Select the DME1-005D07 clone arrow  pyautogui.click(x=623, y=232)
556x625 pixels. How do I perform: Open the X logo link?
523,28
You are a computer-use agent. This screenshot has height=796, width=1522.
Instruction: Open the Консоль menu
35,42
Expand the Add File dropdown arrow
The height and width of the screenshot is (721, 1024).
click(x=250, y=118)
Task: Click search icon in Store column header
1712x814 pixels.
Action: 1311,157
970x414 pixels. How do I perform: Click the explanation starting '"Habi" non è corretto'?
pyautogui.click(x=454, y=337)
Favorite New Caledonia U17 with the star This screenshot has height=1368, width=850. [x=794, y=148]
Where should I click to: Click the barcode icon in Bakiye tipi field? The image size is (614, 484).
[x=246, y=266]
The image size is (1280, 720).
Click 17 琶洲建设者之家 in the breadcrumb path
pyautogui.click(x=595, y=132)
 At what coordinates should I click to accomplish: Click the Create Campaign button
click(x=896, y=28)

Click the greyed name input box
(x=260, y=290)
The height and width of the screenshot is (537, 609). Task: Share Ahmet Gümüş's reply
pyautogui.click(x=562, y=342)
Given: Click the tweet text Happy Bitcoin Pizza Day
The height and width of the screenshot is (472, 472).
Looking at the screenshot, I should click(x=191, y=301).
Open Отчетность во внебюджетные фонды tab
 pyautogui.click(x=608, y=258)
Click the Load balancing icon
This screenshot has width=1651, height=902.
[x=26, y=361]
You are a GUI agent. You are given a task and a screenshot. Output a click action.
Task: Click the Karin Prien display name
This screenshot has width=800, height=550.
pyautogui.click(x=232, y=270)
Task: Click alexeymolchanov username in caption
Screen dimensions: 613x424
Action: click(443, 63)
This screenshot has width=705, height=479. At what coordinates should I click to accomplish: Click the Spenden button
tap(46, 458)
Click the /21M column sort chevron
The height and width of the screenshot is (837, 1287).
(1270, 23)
◆ ◆ ◆
**Work request:** Restate the listing above in full, exactly.

**Response below:**
Select the DME1-005D07 clone arrow  pyautogui.click(x=623, y=232)
556x625 pixels. How do I perform: Open the X logo link?
523,28
You are a computer-use agent. This screenshot has height=796, width=1522.
Instruction: Open the Консоль menu
35,42
Expand the Add File dropdown arrow
The height and width of the screenshot is (721, 1024).
click(x=250, y=118)
Task: Click search icon in Store column header
1712x814 pixels.
Action: 1311,157
970x414 pixels. How do I perform: Click the explanation starting '"Habi" non è corretto'?
pyautogui.click(x=454, y=337)
Favorite New Caledonia U17 with the star This screenshot has height=1368, width=850. [x=794, y=148]
Where should I click to: Click the barcode icon in Bakiye tipi field? The image size is (614, 484).
[x=246, y=266]
The image size is (1280, 720).
Click 17 琶洲建设者之家 in the breadcrumb path
pyautogui.click(x=595, y=132)
 At what coordinates should I click to accomplish: Click the Create Campaign button
click(x=896, y=28)

Click the greyed name input box
(x=260, y=290)
The height and width of the screenshot is (537, 609). Task: Share Ahmet Gümüş's reply
pyautogui.click(x=562, y=342)
Given: Click the tweet text Happy Bitcoin Pizza Day
The height and width of the screenshot is (472, 472).
Looking at the screenshot, I should click(x=191, y=301).
Open Отчетность во внебюджетные фонды tab
 pyautogui.click(x=608, y=258)
Click the Load balancing icon
This screenshot has width=1651, height=902.
[x=26, y=361]
You are a GUI agent. You are given a task and a screenshot. Output a click action.
Task: Click the Karin Prien display name
This screenshot has width=800, height=550.
pyautogui.click(x=232, y=270)
Task: Click alexeymolchanov username in caption
Screen dimensions: 613x424
Action: click(443, 63)
This screenshot has width=705, height=479. At what coordinates should I click to accomplish: Click the Spenden button
tap(46, 458)
Click the /21M column sort chevron
The height and width of the screenshot is (837, 1287).
(1270, 23)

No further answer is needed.